**Required action**. Beginning with the line that contains "This screenshot has width=637, height=476.", copy each subsequent line of the data below through the last one, including both ends but not the pictures.

[Data records]

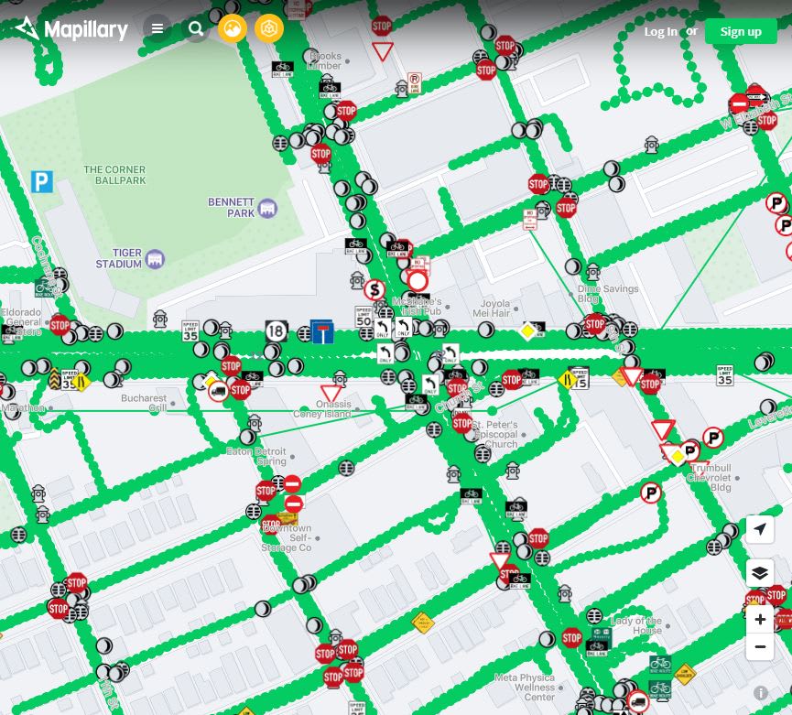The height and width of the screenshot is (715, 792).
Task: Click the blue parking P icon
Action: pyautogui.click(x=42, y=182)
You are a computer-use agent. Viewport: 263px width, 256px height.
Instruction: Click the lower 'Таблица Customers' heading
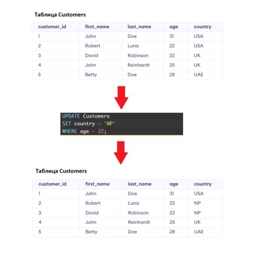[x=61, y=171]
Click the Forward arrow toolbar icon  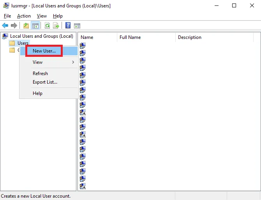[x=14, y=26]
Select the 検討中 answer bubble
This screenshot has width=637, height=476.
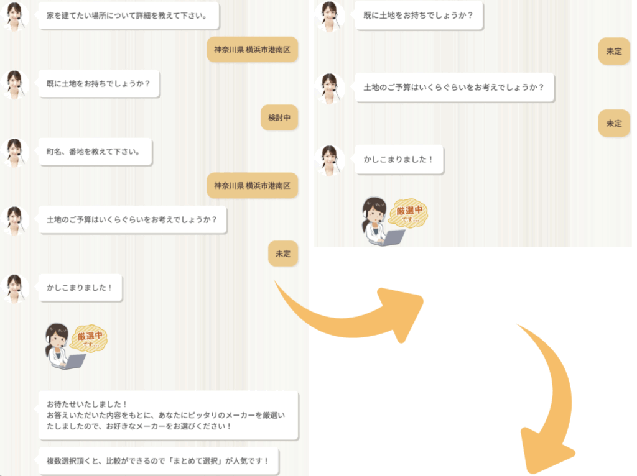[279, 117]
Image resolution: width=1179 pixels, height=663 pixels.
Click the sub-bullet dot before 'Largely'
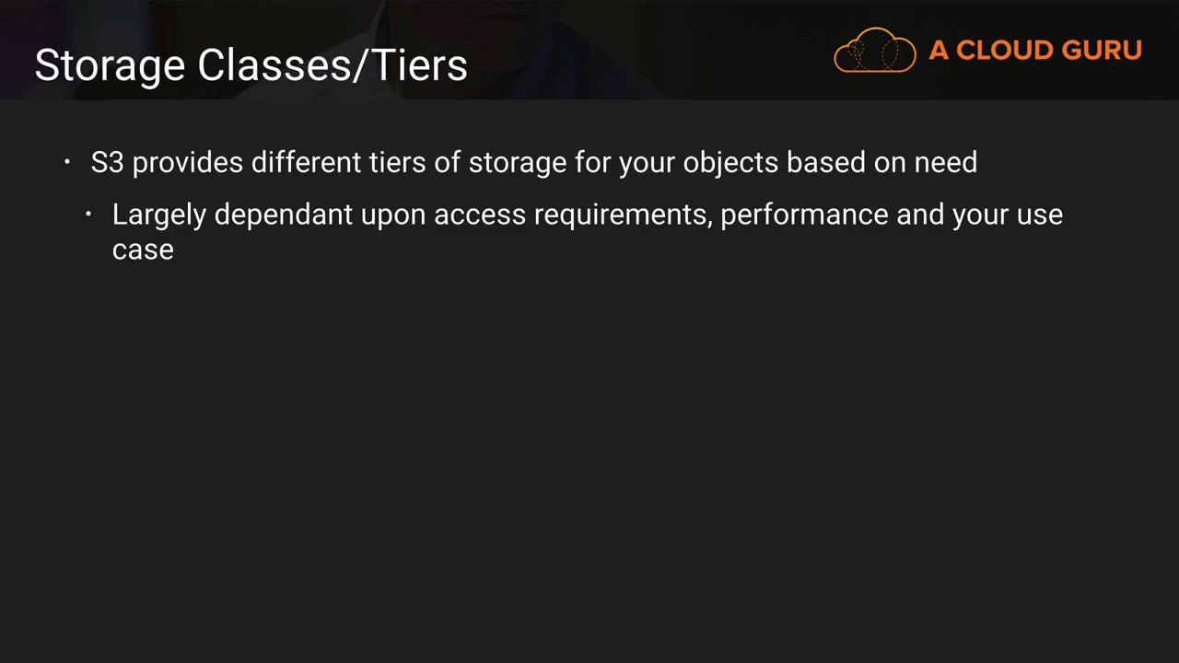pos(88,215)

[/Data records]

**Solution below**.
This screenshot has width=637, height=476.
[279, 117]
Image resolution: width=1179 pixels, height=663 pixels.
Click the sub-bullet dot before 'Largely'
pos(88,215)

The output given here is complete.